Price Equilibria: All the code for the work described in this paper was done in C. I should dig it up and post it here.
Code Optimization: I do a decent amount of low-level code optimization when people need it, but most of these cases are particular to a particular researcher and project and not shareable. In one particularly tangible case, I re-wrote some FORTRAN code multithreaded using OpenMP to simpler, optimized serial code which took a 35-day multi-task runtime down to 1 1/2 days. In another, I optimized and rewrote matlab scripts both in matlab and in C using the Intel IPP and MKL, improving speed by a factor of 5. This is a pretty small gain, actually, and is small due to the density of linear algebraic operations in the original matlab code (operations which matlab inherently does well already).
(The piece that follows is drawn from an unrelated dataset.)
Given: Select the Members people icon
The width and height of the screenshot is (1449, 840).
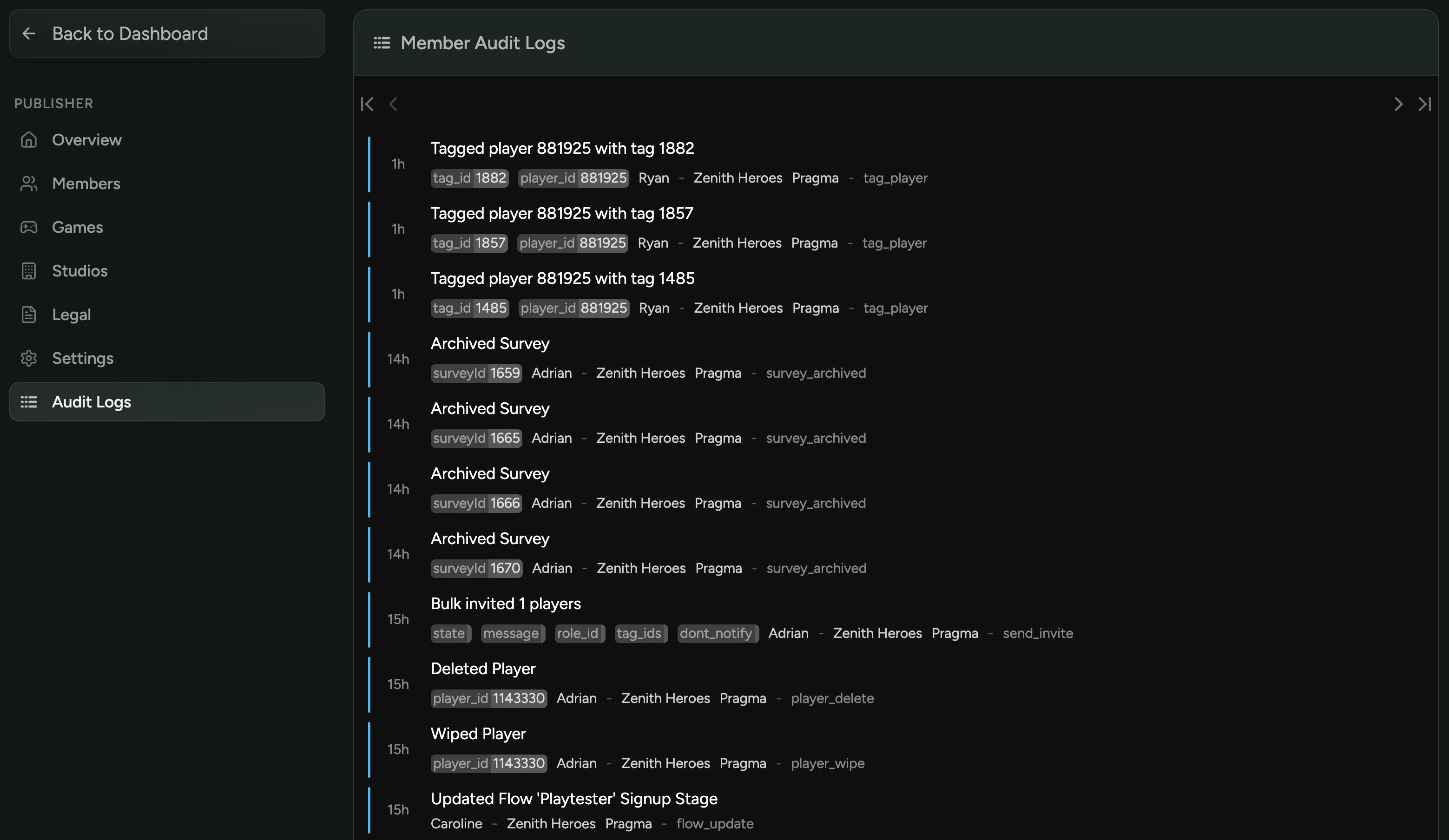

Another case involved data extraction from ~ 50GB of detailed XML datafiles from a financial firm; using the Xerces library in C++ was able to tackle the task in an afternoon, whereas (naively) trying the same task with python (for fun) crashed a 32-core, 256GB memory AWS EC2 instance.
I used to do quite a bit of MATLAB programming. Sometimes I still help people using matlab optimize their code, but mostly I don’t use it anymore. Here are some examples though.
Smart Parallelism: I used MATLAB for this simple case study of how to (not) run things in parallel on our shared research computing servers (or your own, for that matter). We have a persistent issue of users parallelizing work that is already implicitly parallelized by their software, and thus creating counterproductive amounts of CPU contention. MATLAB was a good environment for this sort of case study because (1) it’s a CPU hog by default, (2) changing how many cores it tries to use is easy, (3) “expensive” operations like solving linear systems can be trivially written in the syntax, and (4) I don’t know other, more GSB-popular platforms with the same problem (e.g., Stata).
Price Equilibria: All the code for the work described in this paper was done in MATLAB. I should dig it up and post it here.